==== Selected excerpt

The reason for this blog is to help get specific dogs adopted from TAS but equally important is to try to normalize the idea of shelter dogs being just as good and just as desirable as any other dogs including those which are regularly merchandised by backyard breeders, puppy millers and those few remaining pet store owners who still feel a need to sell live animals. The single greatest stigma shelter animals still face is the belief that shelter animals are substandard animals. Anyone who has had enough experience with shelter animals knows this is untrue but the general public hasn't had the same experiences you've had. They see a nice dog photo in a glossy magazine and too many of them would never think of associating that dog with a dog from a shelter. After all, no one abandons perfectly good dogs, right? Unfortunately, as we all know, perfectly good dogs are abandoned all the time.

The public still too often associates shelter dogs with images of beat up, sick, dirty, severely traumatized animals and while we definitely sometimes see victims such as these, they are certainly not the majority and, regardless, even the most abused animals can very often be saved and made whole again.

Pound Dogs sometimes discusses the sad histories some of the dogs have suffered. For the most part, though, it tries to present the dogs not as victims but as great potential family members. The goal is to raise the profiles of animals in adoption centers so that a potential pet owner sees them as the best choice, not just as the charity choice.

So, here's the favour I'm asking. Whenever you see a dog picture on these pages you think is decent enough, I'd like you to consider sharing it on Facebook or any other social media sites you're using (I know many of you do this already and thank you for that). And when you share it, please mention that the dog in the photo is a shelter dog like so many other shelter dogs waiting for a home. If we can get even five percent of the pet buying public to see shelter dogs differently, to see how beautiful they are and how wonderful they are, and to consider shelter dogs as their first choice for a new family member, we can end the suffering of homeless pets in this country.

========

From the shelter dog passage, copy word for word the part that opens with the words containing "The public still" and closes with "made whole again.". Rely only on the shelter dog passage, not on the data.

==== Supplied material

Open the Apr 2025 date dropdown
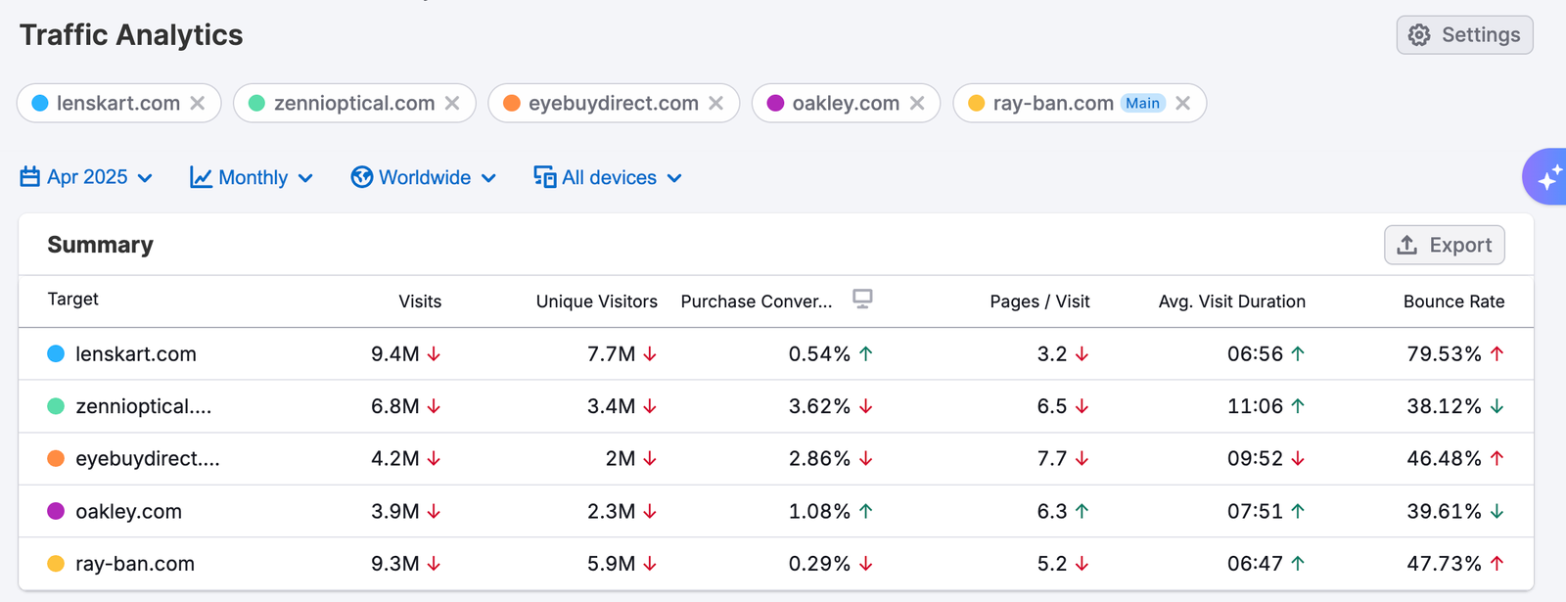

========

-- Right answer --
The public still too often associates shelter dogs with images of beat up, sick, dirty, severely traumatized animals and while we definitely sometimes see victims such as these, they are certainly not the majority and, regardless, even the most abused animals can very often be saved and made whole again.